3. Witness Regardless the Outcome:

  • Text – 63-65
  • Explanation – This ends our portion with a hateful condemnation. The high priest and the council condemned Jesus of blasphemy, condemning Him to death. Now under Jewish law, the death penalty was carried out by stoning.
  • In the case of blasphemy, the rabbis had determined that, once the blasphemer was put to death, his or her body would be hung on a tree as the ultimate sign of rejection (Deuteronomy 21:23). However, Israel was no longer functioning as a theocracy.
  • Illustration – Therefore, only the Roman government could carry out the death penalty. But the Romans would not care that a Jewish court had found Jesus guilty of blasphemy. But claiming to be God was a different story. To the Romans, Caesar was lord.
  • If Jesus claimed to be Lord, he would be put to death for treason. Having made their verdict, they disrespected Him, covered His face and struck Him.
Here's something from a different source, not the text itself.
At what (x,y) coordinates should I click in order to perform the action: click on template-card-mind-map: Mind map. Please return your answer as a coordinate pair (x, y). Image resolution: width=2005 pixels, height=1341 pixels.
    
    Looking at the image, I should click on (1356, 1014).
They did all this while mocking him: “Prophesy!” it wasn’t enough to kill Him, they had to attempt to break Him.
  • Application – And that is what will happen to you if you bear your Christian witness. Words relating to witness occur seven times in this passage. There are false witnesses and there is the true witness. Yet, the Lord Jesus demonstrated that He is “the faithful and true witness” (Revelation 3:14).
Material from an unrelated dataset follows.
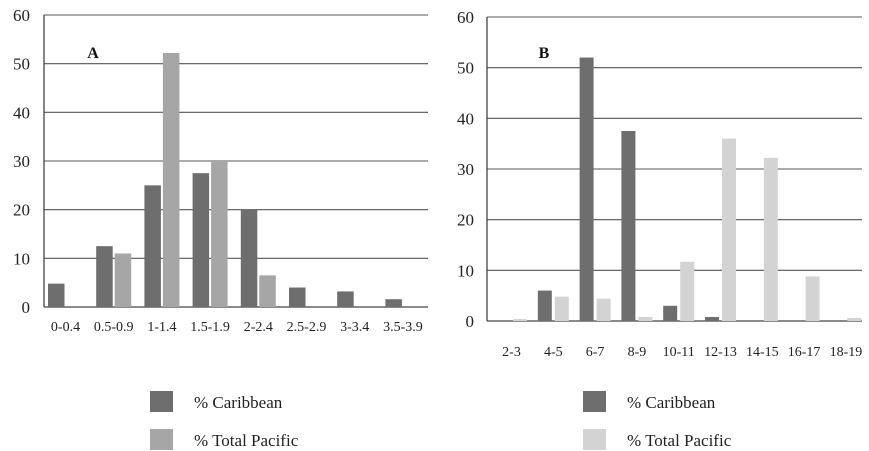 Image resolution: width=869 pixels, height=451 pixels. I want to click on bar-a-s1-1.5-1.9, so click(220, 234).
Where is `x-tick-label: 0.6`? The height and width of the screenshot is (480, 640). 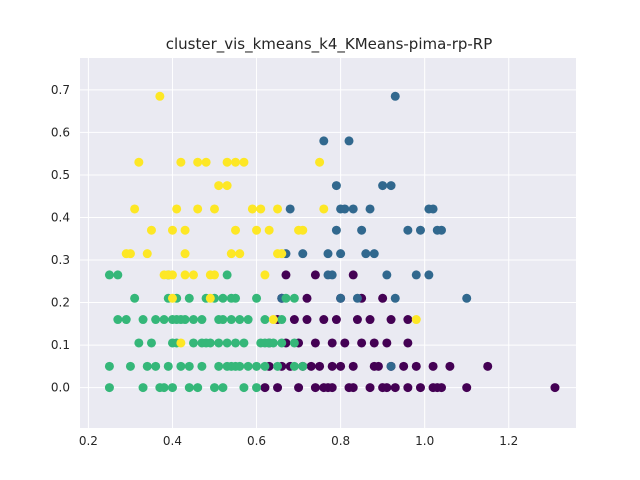 x-tick-label: 0.6 is located at coordinates (256, 441).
  • We’ve looked at a study in witnessing under pressure, in how to do it and how not to do it. The challenge is, we are to stand as witnesses to Jesus and to His truth.
  • But the main purpose of this passage is not to demonstrate how we should be witnesses. This passage serves as a witness to the glory of Jesus Christ and therefore points us to His gospel. It points us to the good news of what God has done through the death, burial, and resurrection of the Lord Jesus Christ. And according to this trial, the life He lived was blameless.
  • Conclusion – and in order to find Jesus guilty of death, they needed to bear false witness against Him because He was sinless. We are also to follow Him as our example when it comes to our witness. We are to be true to God’s testimony of His Son (1 Corinthians 2:1–3).
  • We are to be willing to stand for Him and to proclaim truth in the face of opposition: in the workplace; at school; in our community; and in public. And when you are slandered and attacked, let God be your defence.